# I've wandered over from the MP forum with a question



## christiane53 (Jul 6, 2002)

My grand child was a "reflux baby" and we had to go through all sorts of hoops to get her comfortable, and keep her from regurgitating all her formula from day one. She is now a year old, and the reflux continues. She often burps and gets a mough full of stomach acids ..... you can smell it, and the face she makes tells the whole story. It has been particularly bad these past 3 weeks, and she has developed a dry cough which happens after each time she burps up stomach acids. Does anyone know if childhood reflux the same as G.E.R.D.? Or can one lead to the other? We were just wondering if we should have her checked out.Take careKristy







P.S. Merry Christmas everyone


----------



## Feisty (Aug 14, 2000)

Hi Kristy.







Merry Christmas!While the turkey is in the oven, I thought I'd take a quick peek at some of the posts and saw yours.I think I would have a Doc look at your little Granddaughter.
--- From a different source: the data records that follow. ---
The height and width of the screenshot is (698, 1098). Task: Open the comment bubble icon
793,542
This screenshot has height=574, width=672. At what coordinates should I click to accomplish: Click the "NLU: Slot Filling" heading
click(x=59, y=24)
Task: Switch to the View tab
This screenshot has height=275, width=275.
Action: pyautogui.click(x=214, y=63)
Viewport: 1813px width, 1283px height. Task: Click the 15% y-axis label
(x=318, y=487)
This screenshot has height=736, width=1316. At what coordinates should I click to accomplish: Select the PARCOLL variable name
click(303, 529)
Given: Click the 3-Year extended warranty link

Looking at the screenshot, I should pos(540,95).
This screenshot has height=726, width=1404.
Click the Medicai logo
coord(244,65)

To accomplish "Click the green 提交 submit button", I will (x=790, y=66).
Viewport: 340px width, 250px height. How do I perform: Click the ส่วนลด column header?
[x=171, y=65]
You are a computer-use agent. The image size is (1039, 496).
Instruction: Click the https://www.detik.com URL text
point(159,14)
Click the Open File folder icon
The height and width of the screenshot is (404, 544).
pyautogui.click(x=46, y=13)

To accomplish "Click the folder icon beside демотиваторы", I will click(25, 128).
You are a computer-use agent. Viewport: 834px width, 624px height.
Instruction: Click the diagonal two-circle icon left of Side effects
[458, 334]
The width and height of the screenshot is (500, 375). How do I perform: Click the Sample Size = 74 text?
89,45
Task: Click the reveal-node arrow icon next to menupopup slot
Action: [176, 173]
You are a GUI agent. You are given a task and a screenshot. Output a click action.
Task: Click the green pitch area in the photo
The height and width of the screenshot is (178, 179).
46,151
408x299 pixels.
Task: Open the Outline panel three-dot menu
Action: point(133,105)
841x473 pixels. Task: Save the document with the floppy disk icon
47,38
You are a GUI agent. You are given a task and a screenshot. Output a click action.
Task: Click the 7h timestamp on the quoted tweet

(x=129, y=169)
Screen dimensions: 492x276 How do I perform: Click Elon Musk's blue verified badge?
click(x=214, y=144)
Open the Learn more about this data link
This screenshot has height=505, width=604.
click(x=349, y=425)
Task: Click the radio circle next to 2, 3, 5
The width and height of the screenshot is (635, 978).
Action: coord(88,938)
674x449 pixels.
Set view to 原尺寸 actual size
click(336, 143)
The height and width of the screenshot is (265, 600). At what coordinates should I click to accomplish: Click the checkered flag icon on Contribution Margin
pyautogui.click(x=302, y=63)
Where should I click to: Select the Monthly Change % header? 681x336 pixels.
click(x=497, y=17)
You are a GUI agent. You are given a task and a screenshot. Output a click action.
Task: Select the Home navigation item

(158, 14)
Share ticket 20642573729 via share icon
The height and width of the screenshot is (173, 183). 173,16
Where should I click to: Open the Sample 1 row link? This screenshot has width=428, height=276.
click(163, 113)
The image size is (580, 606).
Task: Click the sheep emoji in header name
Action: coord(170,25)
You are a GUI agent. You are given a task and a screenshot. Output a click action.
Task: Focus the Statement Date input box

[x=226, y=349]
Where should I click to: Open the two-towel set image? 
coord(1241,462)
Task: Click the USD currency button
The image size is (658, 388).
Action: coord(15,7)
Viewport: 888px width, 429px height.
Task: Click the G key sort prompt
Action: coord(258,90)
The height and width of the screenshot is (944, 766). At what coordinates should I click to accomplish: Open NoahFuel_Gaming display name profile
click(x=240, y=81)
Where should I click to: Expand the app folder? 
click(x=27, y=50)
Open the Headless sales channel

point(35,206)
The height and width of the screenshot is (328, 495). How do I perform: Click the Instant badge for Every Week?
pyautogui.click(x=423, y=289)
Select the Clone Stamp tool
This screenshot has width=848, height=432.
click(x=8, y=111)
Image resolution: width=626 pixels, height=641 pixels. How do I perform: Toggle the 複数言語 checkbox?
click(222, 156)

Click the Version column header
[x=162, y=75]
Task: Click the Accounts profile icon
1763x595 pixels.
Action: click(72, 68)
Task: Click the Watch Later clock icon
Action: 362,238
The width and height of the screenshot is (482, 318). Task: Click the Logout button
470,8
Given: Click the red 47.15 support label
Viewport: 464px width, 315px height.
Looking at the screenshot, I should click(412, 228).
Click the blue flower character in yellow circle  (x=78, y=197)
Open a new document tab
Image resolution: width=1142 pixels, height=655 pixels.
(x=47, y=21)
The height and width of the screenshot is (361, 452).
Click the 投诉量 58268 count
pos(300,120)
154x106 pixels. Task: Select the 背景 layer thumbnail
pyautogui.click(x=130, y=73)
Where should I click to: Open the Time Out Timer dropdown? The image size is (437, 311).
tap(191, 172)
Sometimes babies have this problem for a while, and then it gets better. My oldest son had that for a while. When he was 5 months old, they even did a barium x-ray on him. It showed that the little "valve" that is suppose to shut automatically after swallowing didn't want to do that for him and he would burp up sour stuff. Awful! They also prescribed some kind of minty drops that I was to give him before feedings. And, we elevated the head of the bed for him for a while. It seemed to clear up on it's own after a few more months. But, it was so long ago (30 years), so I'm sure they know a lot more about it now.Paige is a year old and still having the trouble, so I would get it checked out with a Pediatrician. Stomach acid is caustic. Better to be on the safe side, than sorry.Sorry I couldn't help you more.


----------



## christiane53 (Jul 6, 2002)

Thanks Feisty ... We used to give her infa-col for colic, and baby antacid for reflux which we added to the formula. We will get her checked out in the new year ... I was just wondering if this problem continuing past 1 year was normal. I sure hope she doesn't end up with persistant reflux problems. Poor little mite. She has had an exciting morning opening presents and then her daddy came and collected her for the day. My daughter will be bringing her over for Christmas dinner this evening once Paige's daddy brings her home.Have a wonderful Christmas ******







Take careKristy


----------